These cgroup policies can be found in either /cgroup (old) or /sys/fs/cgroup.

Example Config[edit | edit source]

Example configuration on a single-node instance:

ControlMachine=dragen
ControlAddr=dragen
AuthType=auth/munge
CryptoType=crypto/munge
JobRequeue=0
MaxJobCount=500000
MpiDefault=none
ReturnToService=0
SallocDefaultCommand="srun -n1 -N1 --mem-per-cpu=0 --pty --preserve-env --mpi=none $SHELL"
SlurmctldPidFile=/var/run/slurmctld.pid
SlurmctldPort=6817
SlurmdPidFile=/var/run/slurmd.pid
SlurmdPort=6818
SlurmdSpoolDir=/var/spool/slurmd
SlurmUser=slurm
StateSaveLocation=/var/spool/slurmctld
SwitchType=switch/none
InactiveLimit=0
KillWait=30
MinJobAge=300
SlurmctldTimeout=120
SlurmdTimeout=300
Waittime=0
DefMemPerCPU=1024
FastSchedule=1
MaxArraySize=65535
SchedulerType=sched/backfill
SelectType=select/linear
PriorityType=priority/multifactor #basic means strict fifo
PriorityDecayHalfLife=7-0
PriorityFavorSmall=YES
PriorityWeightAge=1000
PriorityWeightFairshare=100000
ClusterName=dragen
JobCompType=jobcomp/none
JobAcctGatherFrequency=30
JobAcctGatherType=jobacct_gather/linux
SlurmctldDebug=3
SlurmctldLogFile=/var/log/slurmctld.log
SlurmdDebug=3
SlurmdLogFile=/var/log/slurmd.log
NodeName=dragen NodeAddr=dragen Sockets=2 CoresPerSocket=12 ThreadsPerCore=2 RealMemory=256000
PartitionName=defq Default=YES MinNodes=1 DefaultTime=5-00:00:00 AllowGroups=ALL PriorityJobFactor=1 PriorityTier=1 DisableRootJobs=NO RootOnly=NO Hidden=NO Shared=NO GraceTime=0 Pren

Usage[edit | edit source]

Submitting a Job (with demo)[edit | edit source]

Use the sbatch job.sh command to submit a job. A job can be a simple shell script, but can also include job parameters with the addition of #SBATCH directives.

For example:

#!/bin/bash
#SBATCH --job-name=demo-slurm-job
#SBATCH --workdir=/home/leo/some-project
#SBATCH --error=error.txt
#SBATCH --output=stdout.txt
#SBATCH --ntasks=1
#SBATCH --cpus-per-task=1
#SBATCH --time=0-01:00:00
#SBATCH --nodes=1
## #SBATCH --exclude=bad-node[00-05]

echo "Hello.

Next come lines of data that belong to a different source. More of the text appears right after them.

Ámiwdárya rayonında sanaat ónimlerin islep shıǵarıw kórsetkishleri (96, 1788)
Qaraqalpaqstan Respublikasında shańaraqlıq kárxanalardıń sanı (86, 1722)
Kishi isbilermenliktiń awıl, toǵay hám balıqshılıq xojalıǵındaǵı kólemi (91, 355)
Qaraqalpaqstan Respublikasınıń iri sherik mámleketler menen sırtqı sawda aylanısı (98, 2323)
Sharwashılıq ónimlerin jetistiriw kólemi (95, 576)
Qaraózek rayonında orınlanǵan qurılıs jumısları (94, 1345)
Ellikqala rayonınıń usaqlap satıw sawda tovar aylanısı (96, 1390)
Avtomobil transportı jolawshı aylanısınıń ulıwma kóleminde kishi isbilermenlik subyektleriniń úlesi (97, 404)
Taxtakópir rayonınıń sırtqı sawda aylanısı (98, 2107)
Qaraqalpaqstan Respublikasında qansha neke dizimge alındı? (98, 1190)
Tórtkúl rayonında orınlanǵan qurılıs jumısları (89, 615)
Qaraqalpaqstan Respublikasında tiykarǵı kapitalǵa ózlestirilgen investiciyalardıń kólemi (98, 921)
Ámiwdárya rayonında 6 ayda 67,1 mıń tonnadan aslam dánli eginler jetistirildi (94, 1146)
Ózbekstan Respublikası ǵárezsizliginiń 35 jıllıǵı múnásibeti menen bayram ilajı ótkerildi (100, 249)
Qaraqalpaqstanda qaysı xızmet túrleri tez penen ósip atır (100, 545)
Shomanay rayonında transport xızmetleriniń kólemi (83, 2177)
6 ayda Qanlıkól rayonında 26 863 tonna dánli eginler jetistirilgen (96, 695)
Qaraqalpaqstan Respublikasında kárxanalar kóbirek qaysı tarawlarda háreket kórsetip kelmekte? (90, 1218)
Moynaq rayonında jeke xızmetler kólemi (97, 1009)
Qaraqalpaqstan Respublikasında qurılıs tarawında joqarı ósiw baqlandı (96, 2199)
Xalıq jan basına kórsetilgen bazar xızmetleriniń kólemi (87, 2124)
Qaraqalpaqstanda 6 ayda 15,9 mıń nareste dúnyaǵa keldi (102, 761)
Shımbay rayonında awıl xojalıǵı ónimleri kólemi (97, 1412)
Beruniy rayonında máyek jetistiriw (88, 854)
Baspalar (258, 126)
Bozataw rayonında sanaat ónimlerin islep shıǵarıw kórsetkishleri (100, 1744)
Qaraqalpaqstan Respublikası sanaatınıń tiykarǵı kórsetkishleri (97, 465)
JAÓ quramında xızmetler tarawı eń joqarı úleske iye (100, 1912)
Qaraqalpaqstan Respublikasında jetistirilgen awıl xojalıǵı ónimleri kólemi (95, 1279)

Start at `date`"
sleep 30
echo "Hello. Done at `date`"

Submit the job by running sbatch job.sh and then view its status with squeue.

# squeue
             JOBID PARTITION     NAME     USER ST       TIME  NODES NODELIST(REASON)
                27      defq  test.sh     root  R       0:01      1 node01

Any job output is placed by default in the current working directory as slurm-JOB_ID.out.

Retrieving Job Information[edit | edit source]

All jobs can be listed using squeue [-u username] [-t RUNNING|PENDING|COMPLETED] [-p partition]

The reason column specifies the reason for a job's state.

  • If there is no reason, the scheduler hasn't attended to your submission yet.
  • Resources means your job is waiting for an appropriate compute node to open.
  • Priority indicates your priority is lower relative to others being scheduled.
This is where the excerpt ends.